Problem:
Omit every image, and transcribe the remaining entries exactly as given.
**** Working data ****
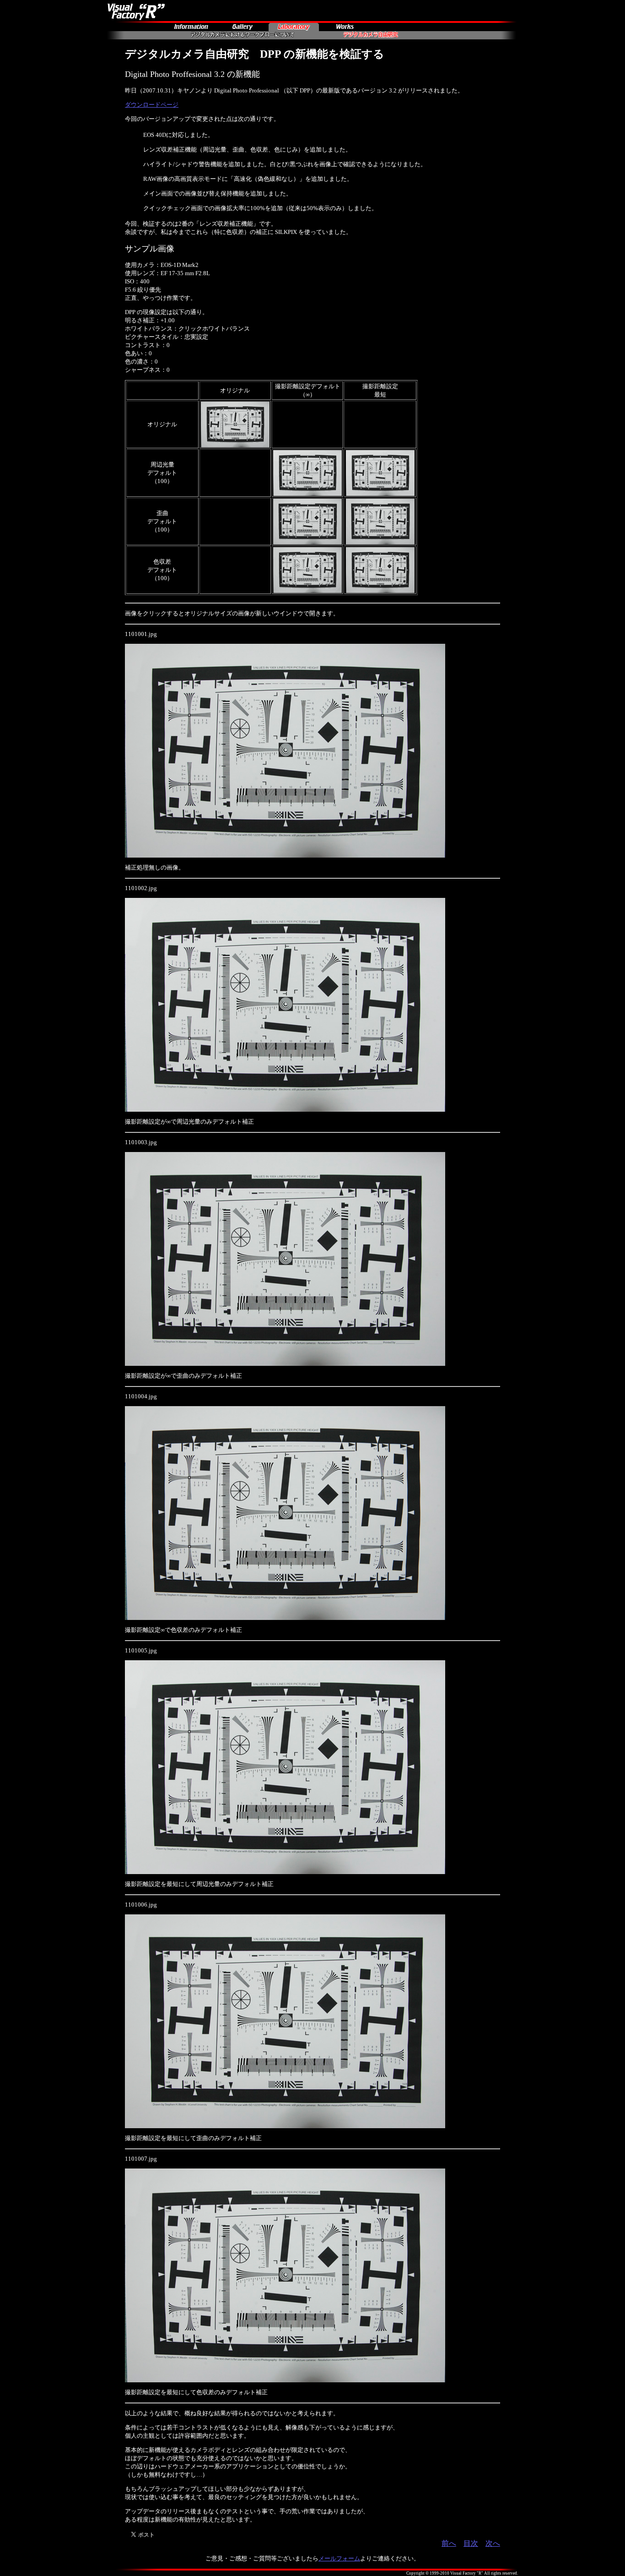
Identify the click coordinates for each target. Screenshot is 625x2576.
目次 (470, 2543)
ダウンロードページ (151, 104)
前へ (449, 2543)
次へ (492, 2543)
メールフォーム (339, 2558)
****
Expected answer:
Identify the click coordinates for each target. Screenshot is 625x2576.
目次 (470, 2543)
ダウンロードページ (151, 104)
前へ (449, 2543)
次へ (492, 2543)
メールフォーム (339, 2558)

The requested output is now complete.